CPU L2 RAM SPD WS RAM burst Quake SPSYS L1R L1W L1M L2R L2W L2M MR MW MM
2*60 none off 96MB 60 0/0 4-2-2-2 17.5 68.18 225.2 114.7 218.7 76.4 114.6 31.7
2*60 none off 64MB 60 2/1 FPM 15.5 68.18 222.3 76.4 214.6 45.8 76.3 20.5
2*60 256K/2B 3-2 WB 96MB 50 1/0 4-2-2-2 17.1 68.09 226.6 76.6 211.2 83.7 76.3 38.4 54.0 76.5 18.8
2*60 256K/2B 3-2 WT 96MB 50 1/0 4-2-2-2 17.2 226.6 76.6 219.7 83.7 75.3 35.3 54.0 76.5 24.2
2*60 256K/2B 3-2 WB 32MB 60 1/0 FPM 16.9 68.68 226.4 76.6 210.7 83.7 76.3 38.4 57.3 76.5 18.8
2*60 256K/2B 3-2 WT 32MB 60 1/0 FPM 17.2 68.58 226.6 76.6 219.7 83.7 76.3 35.3 57.3 76.5 24.6
3*40 none off 32MB 50 0/0 3-1-1-1 17.0 68.45 225.4 76.5 218.7 76.3 76.4 27.8
3*40 256K/2B off 32MB 50 0/0 4-2-2-2 16.0 222.4 76.5 216.6 50.9 76.4 23.5
3*40 256K/2B off 64MB 60 0/0 FPM 16.3 68.55 223.1 76.5 217.1 55.5 76.4 24.5
3*40 256K/2B 2-1 WB 32MB 60 0/0 4-2-2-2 16.8 68.51 227.1 76.5 216.0 87.6 76.2 40.1 50.9 76.4 18.0
3*40 256K/2B 2-1 WB 96MB 60 0/0 4-2-2-2 17.0 -- same, but partially uncached --
3*40 256K/2B 2-1 WT 32MB 60 0/0 4-2-2-2 17.1 68.46 227.1 76.5 220.1 87.6 76.2 36.0 50.9 76.4 24.5
3*40 256K/2B 2-1 WT 96MB 60 0/0 4-2-2-2 17.1 -- same as above, all memory Quake uses is cached --
3*40 256K/2B 2-1 WB 32MB 60 0/0 FPM 16.8 68.58 227.1 76.5 216.0 87.7 76.2 40.1 50.9 76.4 18.0
3*40 256K/2B 2-1 WB 64MB 60 0/0 FPM 17.0 -- same, but partially uncached --
3*40 256K/2B 2-1 WT 32MB 60 0/0 FPM 17.1 68.51 227.1 76.4 220.1 87.7 76.2 36.0 50.8 76.4 24.5
This table shows some interesting insights:
- The highest Quake score is achieved at FSB60 with no L2 cache. I didn't test whether L2 chips inserted but disabled will work at 0/0 WS.
- Quake does not like write-back cache at all. It's generally slower in WB mode than in WT mode.
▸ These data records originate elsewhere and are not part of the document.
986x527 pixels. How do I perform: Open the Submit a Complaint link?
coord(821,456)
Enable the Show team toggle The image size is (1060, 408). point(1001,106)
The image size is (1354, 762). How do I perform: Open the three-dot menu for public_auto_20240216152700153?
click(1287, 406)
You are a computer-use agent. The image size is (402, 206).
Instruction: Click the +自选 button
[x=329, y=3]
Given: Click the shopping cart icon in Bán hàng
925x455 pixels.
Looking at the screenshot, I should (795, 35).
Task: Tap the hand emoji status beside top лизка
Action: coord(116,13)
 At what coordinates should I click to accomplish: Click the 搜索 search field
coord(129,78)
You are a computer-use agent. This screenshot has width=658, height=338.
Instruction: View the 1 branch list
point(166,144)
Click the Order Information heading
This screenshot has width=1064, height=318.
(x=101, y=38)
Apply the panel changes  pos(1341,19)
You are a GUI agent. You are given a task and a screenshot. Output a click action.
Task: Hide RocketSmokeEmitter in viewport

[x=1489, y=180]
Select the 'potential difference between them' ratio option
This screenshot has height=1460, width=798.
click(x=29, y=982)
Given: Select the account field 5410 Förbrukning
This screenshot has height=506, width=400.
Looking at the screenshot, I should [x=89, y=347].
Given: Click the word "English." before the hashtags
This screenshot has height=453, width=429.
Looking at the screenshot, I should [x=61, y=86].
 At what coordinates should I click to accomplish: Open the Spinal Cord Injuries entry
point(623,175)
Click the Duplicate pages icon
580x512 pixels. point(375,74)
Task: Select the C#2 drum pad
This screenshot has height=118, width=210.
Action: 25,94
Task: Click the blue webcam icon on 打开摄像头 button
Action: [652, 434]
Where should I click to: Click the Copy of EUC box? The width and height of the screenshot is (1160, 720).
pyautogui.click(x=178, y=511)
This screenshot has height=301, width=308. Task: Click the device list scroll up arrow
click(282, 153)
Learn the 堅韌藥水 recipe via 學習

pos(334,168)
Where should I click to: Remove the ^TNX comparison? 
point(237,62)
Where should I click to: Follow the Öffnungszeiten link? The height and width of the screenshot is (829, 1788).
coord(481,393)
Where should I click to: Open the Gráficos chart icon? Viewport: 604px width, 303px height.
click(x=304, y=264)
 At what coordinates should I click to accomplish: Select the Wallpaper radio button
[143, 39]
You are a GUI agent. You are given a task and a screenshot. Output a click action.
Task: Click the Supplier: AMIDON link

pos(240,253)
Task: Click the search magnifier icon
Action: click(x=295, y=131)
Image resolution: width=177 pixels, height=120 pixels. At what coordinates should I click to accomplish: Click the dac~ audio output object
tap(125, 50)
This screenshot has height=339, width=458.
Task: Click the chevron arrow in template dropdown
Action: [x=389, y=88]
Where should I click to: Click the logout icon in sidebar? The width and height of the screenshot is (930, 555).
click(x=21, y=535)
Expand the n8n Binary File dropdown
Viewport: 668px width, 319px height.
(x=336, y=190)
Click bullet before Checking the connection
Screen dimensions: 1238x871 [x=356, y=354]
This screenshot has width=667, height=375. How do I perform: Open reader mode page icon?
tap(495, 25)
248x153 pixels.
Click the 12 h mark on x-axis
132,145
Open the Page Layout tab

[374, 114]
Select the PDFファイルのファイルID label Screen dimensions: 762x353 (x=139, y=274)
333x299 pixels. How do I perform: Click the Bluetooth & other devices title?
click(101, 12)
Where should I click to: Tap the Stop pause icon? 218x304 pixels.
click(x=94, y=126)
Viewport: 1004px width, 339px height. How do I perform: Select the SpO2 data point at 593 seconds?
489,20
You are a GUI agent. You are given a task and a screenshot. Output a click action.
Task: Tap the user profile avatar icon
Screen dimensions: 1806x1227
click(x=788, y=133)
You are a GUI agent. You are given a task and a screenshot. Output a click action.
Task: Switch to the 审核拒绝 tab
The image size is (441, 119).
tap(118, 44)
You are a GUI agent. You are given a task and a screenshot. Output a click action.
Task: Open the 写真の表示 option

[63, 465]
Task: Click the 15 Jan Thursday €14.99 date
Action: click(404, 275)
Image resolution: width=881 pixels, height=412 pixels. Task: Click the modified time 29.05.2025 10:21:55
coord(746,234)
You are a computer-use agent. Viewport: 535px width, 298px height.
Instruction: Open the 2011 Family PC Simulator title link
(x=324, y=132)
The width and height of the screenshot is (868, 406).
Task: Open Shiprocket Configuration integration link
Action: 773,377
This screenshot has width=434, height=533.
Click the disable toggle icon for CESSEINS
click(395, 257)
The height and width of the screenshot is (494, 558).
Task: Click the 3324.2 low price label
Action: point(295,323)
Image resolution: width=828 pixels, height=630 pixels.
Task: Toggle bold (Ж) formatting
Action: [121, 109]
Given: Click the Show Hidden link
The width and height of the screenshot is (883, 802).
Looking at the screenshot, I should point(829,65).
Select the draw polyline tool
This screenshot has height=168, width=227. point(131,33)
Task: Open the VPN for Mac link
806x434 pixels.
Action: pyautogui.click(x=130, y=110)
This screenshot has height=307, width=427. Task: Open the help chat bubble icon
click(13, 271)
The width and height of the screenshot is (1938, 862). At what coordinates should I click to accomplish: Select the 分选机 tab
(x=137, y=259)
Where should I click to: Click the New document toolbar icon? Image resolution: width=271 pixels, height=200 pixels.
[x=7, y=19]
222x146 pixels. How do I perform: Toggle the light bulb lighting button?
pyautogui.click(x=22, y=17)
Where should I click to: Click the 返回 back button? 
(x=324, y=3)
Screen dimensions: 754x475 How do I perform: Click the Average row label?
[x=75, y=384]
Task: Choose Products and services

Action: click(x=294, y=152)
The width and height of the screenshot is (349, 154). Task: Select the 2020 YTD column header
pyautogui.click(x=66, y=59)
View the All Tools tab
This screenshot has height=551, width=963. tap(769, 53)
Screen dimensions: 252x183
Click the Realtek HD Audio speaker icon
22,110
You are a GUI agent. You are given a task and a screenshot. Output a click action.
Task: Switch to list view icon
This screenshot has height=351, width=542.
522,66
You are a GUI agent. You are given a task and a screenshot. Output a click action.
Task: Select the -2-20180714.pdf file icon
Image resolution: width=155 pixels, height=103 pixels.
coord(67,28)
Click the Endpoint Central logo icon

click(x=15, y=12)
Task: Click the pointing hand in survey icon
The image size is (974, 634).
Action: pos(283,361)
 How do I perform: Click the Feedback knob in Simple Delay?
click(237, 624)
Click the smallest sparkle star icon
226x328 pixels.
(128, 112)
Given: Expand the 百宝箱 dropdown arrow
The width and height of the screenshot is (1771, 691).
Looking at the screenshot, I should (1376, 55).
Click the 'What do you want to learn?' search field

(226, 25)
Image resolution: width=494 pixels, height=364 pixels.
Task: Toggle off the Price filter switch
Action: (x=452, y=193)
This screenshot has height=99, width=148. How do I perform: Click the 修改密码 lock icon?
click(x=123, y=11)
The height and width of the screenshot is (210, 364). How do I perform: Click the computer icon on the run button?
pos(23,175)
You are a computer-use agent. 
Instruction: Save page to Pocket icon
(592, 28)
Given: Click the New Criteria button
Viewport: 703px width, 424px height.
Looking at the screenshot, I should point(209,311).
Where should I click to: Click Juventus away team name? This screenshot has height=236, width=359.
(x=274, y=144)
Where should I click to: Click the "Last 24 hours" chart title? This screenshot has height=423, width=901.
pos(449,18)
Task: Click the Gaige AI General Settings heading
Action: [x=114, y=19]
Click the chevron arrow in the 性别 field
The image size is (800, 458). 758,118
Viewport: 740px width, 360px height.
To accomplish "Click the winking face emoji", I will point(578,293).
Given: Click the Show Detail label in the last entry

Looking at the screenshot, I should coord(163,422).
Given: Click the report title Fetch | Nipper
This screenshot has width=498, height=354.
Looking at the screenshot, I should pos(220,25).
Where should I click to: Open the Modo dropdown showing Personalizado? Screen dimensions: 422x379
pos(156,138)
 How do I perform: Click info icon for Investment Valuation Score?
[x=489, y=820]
In WB mode, Quake gets faster if I install 64MB of RAM with the second half uncached, compared to 32MB fully cached. Quake is even faster in write-through mode. DOS 6 (used as OS for these tests) doesn't use more than 64MB of RAM, so installing 96MB just shows that the system is stable with that much RAM installed, but exceeding the cacheable area is not represented in these benchmark scores.
- EDO at its slow burst (4-2-2-2) with 0WS/0WS is slower than FPM RAM in FPM mode.
- EDO at its fast burst (3-1-1-1) performs remarkably well, but this speed barely works at 40MHz (only if just a single 50ns SIMM is installed, and L2 cache is physically removed). This configuration is likely meant for 33MHz FSB maximum.
- Setting the cache leadoff cycle to 3 clocks limits RAM performance. This is not surprising, as a tag lookup is required for all memory cycles. This means not using the cache can be helpful if you have fast RAM and need 3 cycles for a tag lookup.
- All of the FPM modules I used are not able to provide good performance at FSB60. I can run 60ns EDOs in "EDO mode" at 0/0, but I need to run 60ns FPM modules in "FPM mode" at 2/1.
So, for Quake, optimal performance is obtained with EDO DRAMs and no L2 cache installed or active.
I intend to automate these tests, possibly including more numbers. In the long run, I want to continue testing "overly new graphics cards" like the Radeon 9250 or even the Geforce FX 5200 with this platform. If you have suggestions what benchmarks to include, preferably in a way that the run can be automated, feel free to mention them.